LISTED ENTRIES ::

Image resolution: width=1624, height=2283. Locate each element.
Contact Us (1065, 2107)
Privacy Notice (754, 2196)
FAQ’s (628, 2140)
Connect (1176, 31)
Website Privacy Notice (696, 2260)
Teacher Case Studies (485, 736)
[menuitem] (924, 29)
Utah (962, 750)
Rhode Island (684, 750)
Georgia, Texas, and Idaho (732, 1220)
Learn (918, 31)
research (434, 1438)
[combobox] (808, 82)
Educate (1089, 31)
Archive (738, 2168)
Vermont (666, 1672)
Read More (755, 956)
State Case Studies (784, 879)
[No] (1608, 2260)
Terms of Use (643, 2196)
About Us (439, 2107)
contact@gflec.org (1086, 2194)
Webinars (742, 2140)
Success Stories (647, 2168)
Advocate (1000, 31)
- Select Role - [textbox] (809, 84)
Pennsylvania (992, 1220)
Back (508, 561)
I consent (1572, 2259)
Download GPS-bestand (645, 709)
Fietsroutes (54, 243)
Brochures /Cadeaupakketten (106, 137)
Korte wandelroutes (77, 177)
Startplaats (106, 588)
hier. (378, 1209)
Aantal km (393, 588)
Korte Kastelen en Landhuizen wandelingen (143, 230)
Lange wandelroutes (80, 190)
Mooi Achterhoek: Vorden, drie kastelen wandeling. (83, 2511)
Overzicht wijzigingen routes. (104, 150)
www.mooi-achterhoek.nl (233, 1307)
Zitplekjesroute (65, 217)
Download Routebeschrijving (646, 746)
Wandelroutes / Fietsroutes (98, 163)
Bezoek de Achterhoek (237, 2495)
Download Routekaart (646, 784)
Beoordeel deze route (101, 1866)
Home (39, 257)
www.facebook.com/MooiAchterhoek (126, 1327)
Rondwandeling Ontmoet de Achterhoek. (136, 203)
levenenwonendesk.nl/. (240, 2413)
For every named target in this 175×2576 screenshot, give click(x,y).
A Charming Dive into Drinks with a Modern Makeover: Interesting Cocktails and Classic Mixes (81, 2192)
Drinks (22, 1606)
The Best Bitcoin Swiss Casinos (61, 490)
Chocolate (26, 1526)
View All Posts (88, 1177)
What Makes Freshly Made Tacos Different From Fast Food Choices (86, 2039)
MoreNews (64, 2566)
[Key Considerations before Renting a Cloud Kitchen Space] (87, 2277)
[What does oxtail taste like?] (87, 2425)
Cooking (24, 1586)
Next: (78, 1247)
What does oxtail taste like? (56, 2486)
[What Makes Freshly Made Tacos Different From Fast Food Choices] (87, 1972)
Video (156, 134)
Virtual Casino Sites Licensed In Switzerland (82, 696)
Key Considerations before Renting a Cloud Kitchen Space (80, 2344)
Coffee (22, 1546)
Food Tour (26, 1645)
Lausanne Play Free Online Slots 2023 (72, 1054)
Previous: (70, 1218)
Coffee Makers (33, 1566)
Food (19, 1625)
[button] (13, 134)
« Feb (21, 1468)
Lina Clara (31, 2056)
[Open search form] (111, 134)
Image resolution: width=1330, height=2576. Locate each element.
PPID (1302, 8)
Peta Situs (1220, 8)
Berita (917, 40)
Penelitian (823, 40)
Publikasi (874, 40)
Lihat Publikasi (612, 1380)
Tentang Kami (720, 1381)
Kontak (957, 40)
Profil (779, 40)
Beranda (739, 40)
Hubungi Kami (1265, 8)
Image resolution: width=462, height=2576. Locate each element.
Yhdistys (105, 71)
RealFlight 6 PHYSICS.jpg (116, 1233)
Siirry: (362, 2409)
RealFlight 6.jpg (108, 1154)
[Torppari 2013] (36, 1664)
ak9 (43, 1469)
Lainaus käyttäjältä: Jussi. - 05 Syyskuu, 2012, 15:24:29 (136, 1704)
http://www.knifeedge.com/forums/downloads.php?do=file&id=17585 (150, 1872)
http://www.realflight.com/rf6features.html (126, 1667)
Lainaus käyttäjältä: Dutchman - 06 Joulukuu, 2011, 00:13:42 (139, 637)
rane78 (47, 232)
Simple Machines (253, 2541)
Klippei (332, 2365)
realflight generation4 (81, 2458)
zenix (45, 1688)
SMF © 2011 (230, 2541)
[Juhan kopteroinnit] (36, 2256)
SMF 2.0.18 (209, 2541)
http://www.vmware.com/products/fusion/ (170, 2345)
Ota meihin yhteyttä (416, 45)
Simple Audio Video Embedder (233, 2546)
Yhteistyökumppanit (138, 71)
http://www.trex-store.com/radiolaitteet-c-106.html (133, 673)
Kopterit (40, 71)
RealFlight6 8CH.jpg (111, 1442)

HOW TO COMPLETE THIS TASK ::
Produce the whole listing once more, exactly.

RESPONSE FOR THIS EXERCISE ::
Image resolution: width=1624, height=2283. Locate each element.
Contact Us (1065, 2107)
Privacy Notice (754, 2196)
FAQ’s (628, 2140)
Connect (1176, 31)
Website Privacy Notice (696, 2260)
Teacher Case Studies (485, 736)
[menuitem] (924, 29)
Utah (962, 750)
Rhode Island (684, 750)
Georgia, Texas, and Idaho (732, 1220)
Learn (918, 31)
research (434, 1438)
[combobox] (808, 82)
Educate (1089, 31)
Archive (738, 2168)
Vermont (666, 1672)
Read More (755, 956)
State Case Studies (784, 879)
[No] (1608, 2260)
Terms of Use (643, 2196)
About Us (439, 2107)
contact@gflec.org (1086, 2194)
Webinars (742, 2140)
Success Stories (647, 2168)
Advocate (1000, 31)
- Select Role - [textbox] (809, 84)
Pennsylvania (992, 1220)
Back (508, 561)
I consent (1572, 2259)
Download GPS-bestand (645, 709)
Fietsroutes (54, 243)
Brochures /Cadeaupakketten (106, 137)
Korte wandelroutes (77, 177)
Startplaats (106, 588)
hier. (378, 1209)
Aantal km (393, 588)
Korte Kastelen en Landhuizen wandelingen (143, 230)
Lange wandelroutes (80, 190)
Mooi Achterhoek: Vorden, drie kastelen wandeling. (83, 2511)
Overzicht wijzigingen routes. (104, 150)
www.mooi-achterhoek.nl (233, 1307)
Zitplekjesroute (65, 217)
Download Routebeschrijving (646, 746)
Wandelroutes / Fietsroutes (98, 163)
Bezoek de Achterhoek (237, 2495)
Download Routekaart (646, 784)
Beoordeel deze route (101, 1866)
Home (39, 257)
www.facebook.com/MooiAchterhoek (126, 1327)
Rondwandeling Ontmoet de Achterhoek. (136, 203)
levenenwonendesk.nl/. (240, 2413)
For every named target in this 175×2576 screenshot, give click(x,y).
A Charming Dive into Drinks with a Modern Makeover: Interesting Cocktails and Classic Mixes (81, 2192)
Drinks (22, 1606)
The Best Bitcoin Swiss Casinos (61, 490)
Chocolate (26, 1526)
View All Posts (88, 1177)
What Makes Freshly Made Tacos Different From Fast Food Choices (86, 2039)
MoreNews (64, 2566)
[Key Considerations before Renting a Cloud Kitchen Space] (87, 2277)
[What does oxtail taste like?] (87, 2425)
Cooking (24, 1586)
Next: (78, 1247)
What does oxtail taste like? (56, 2486)
[What Makes Freshly Made Tacos Different From Fast Food Choices] (87, 1972)
Video (156, 134)
Virtual Casino Sites Licensed In Switzerland (82, 696)
Key Considerations before Renting a Cloud Kitchen Space (80, 2344)
Coffee (22, 1546)
Food Tour (26, 1645)
Lausanne Play Free Online Slots 2023 (72, 1054)
Previous: (70, 1218)
Coffee Makers (33, 1566)
Food (19, 1625)
[button] (13, 134)
« Feb (21, 1468)
Lina Clara (31, 2056)
[Open search form] (111, 134)
Image resolution: width=1330, height=2576. Locate each element.
PPID (1302, 8)
Peta Situs (1220, 8)
Berita (917, 40)
Penelitian (823, 40)
Publikasi (874, 40)
Lihat Publikasi (612, 1380)
Tentang Kami (720, 1381)
Kontak (957, 40)
Profil (779, 40)
Beranda (739, 40)
Hubungi Kami (1265, 8)
Image resolution: width=462, height=2576. Locate each element.
Yhdistys (105, 71)
RealFlight 6 PHYSICS.jpg (116, 1233)
Siirry: (362, 2409)
RealFlight 6.jpg (108, 1154)
[Torppari 2013] (36, 1664)
ak9 (43, 1469)
Lainaus käyttäjältä: Jussi. - 05 Syyskuu, 2012, 15:24:29 (136, 1704)
http://www.knifeedge.com/forums/downloads.php?do=file&id=17585 (150, 1872)
http://www.realflight.com/rf6features.html (126, 1667)
Lainaus käyttäjältä: Dutchman - 06 Joulukuu, 2011, 00:13:42 (139, 637)
rane78 (47, 232)
Simple Machines (253, 2541)
Klippei (332, 2365)
realflight generation4 (81, 2458)
zenix (45, 1688)
SMF © 2011 (230, 2541)
[Juhan kopteroinnit] (36, 2256)
SMF 2.0.18 (209, 2541)
http://www.vmware.com/products/fusion/ (170, 2345)
Ota meihin yhteyttä (416, 45)
Simple Audio Video Embedder (233, 2546)
Yhteistyökumppanit (138, 71)
http://www.trex-store.com/radiolaitteet-c-106.html (133, 673)
Kopterit (40, 71)
RealFlight6 8CH.jpg (111, 1442)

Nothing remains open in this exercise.